Brillouin better get a move on

Robert Godes, “Understanding how LENR works will enable us to be first.”

This from our most reliable source, pesn.  However, Godes’ case is that though Rossi has claimed the sale of a 1Mw plant, delivery has not been confirmed.  Further he has hardly released a commercial product — or even proven conclusively that he has a technology.

Defkalion has made high promises, but hasn’t been the greatest at delivering.  They did promise formal reports from their 7 independent sources by the end of April, but, well, you know.   Defkalion’s plans to license the ability to create their product doesn’t leave me feeling like they’ll be commercial any year soon.
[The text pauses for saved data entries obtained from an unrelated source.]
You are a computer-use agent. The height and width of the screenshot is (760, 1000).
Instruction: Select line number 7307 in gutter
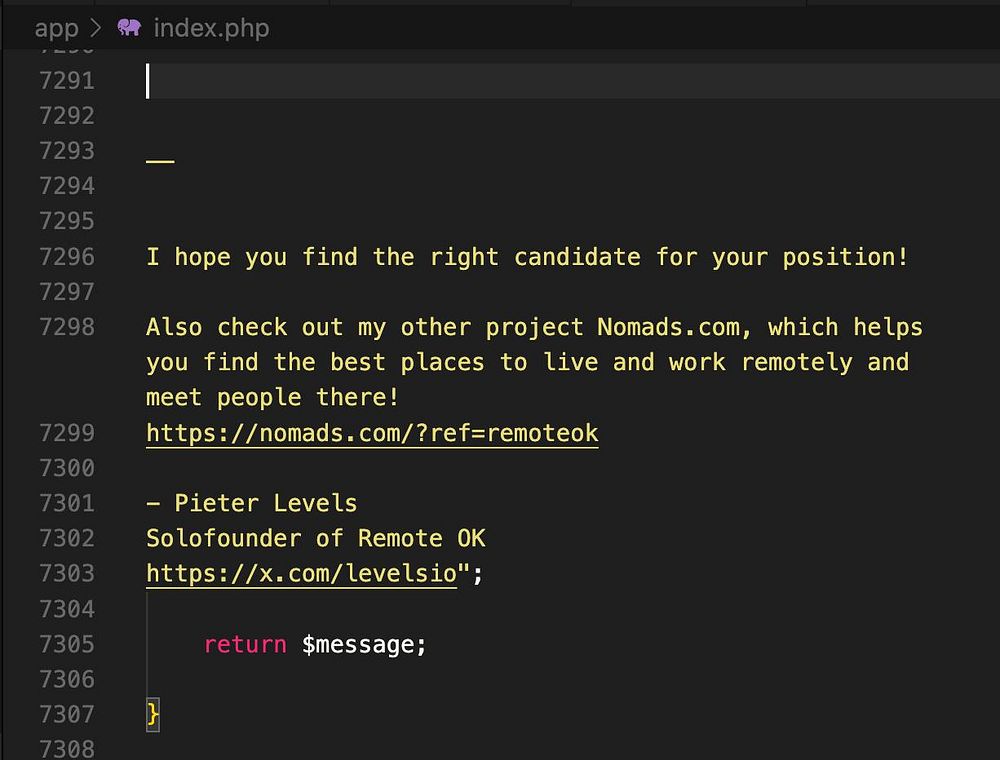pyautogui.click(x=67, y=714)
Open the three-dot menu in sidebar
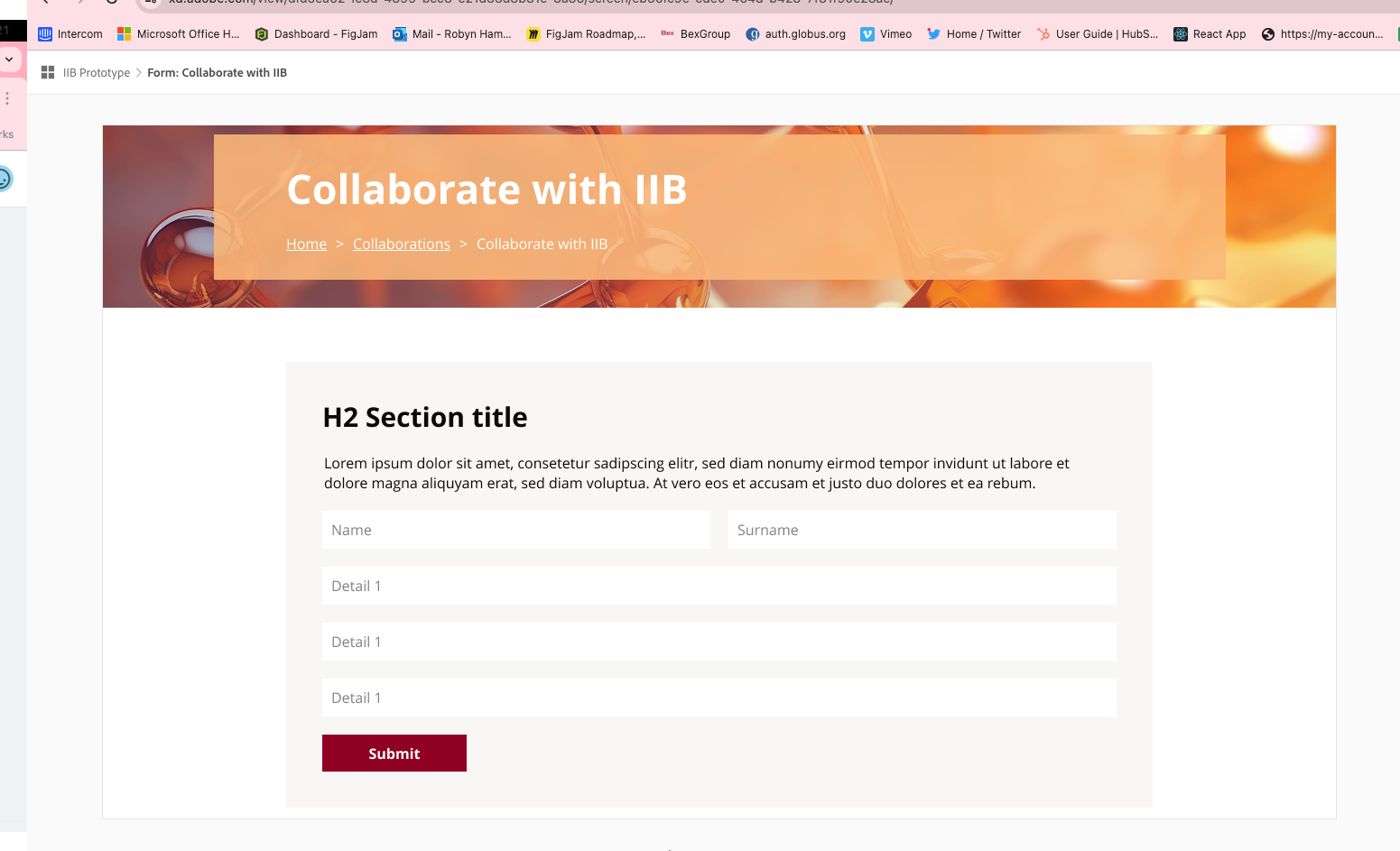The image size is (1400, 851). click(x=7, y=98)
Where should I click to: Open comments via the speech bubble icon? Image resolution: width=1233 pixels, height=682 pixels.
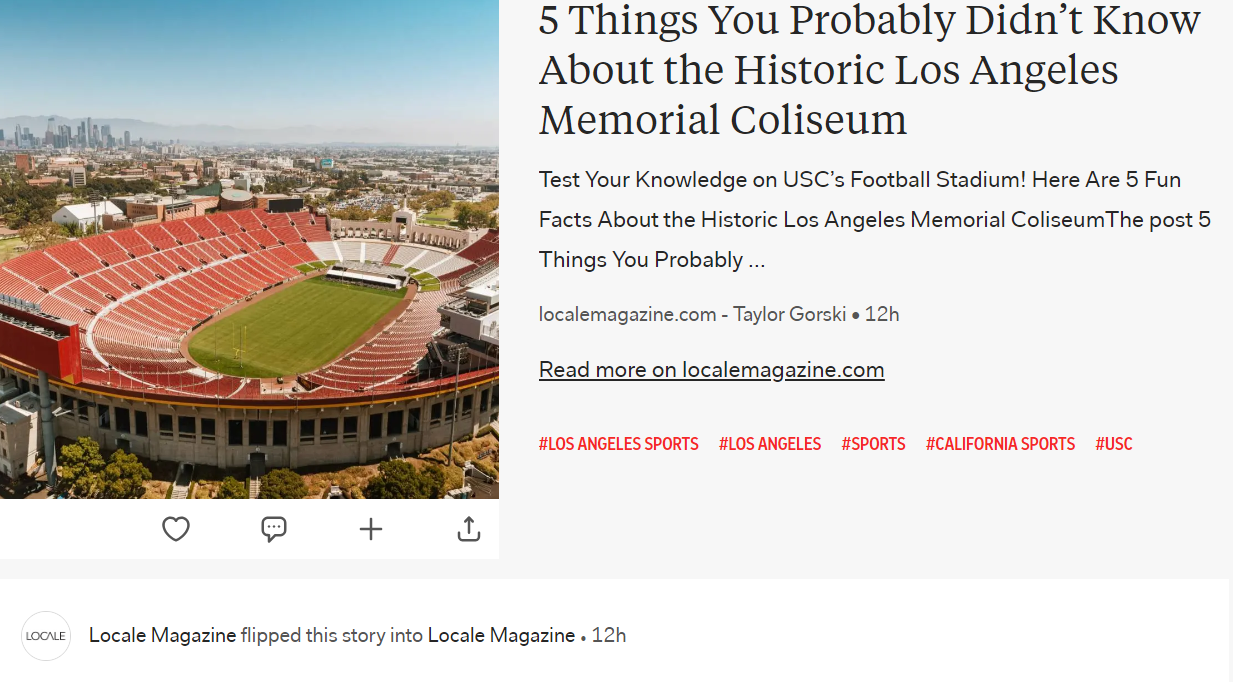[274, 529]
While Brillouin (http://brillouinenergy.com) does have a very crisp air of scientific validity to them, I haven’t been able to find publication of their independent validation either.  (They claim that Los Alamos National Laboratories and SRI have validated their work.)  However, it would appear that they don’t even have something that resembles a manufacture-ready prototype.  So if Brillouin proves to be first it’ll be because the other guys have either been shoveling it to us real bad, or  bumped into a whole lot of issues.  That said, maybe Brillion will be brave enough to provide “the proof”.

In conclusion, if Rossi really has a small unit in the hands of UL, and if UL doesn’t throw a mighty wrench in the system, and if Rossi really has developed a team of robots to build the things, and if … then Rossi is very likely to be first.  However Rossi and “if” are well familiar with each other.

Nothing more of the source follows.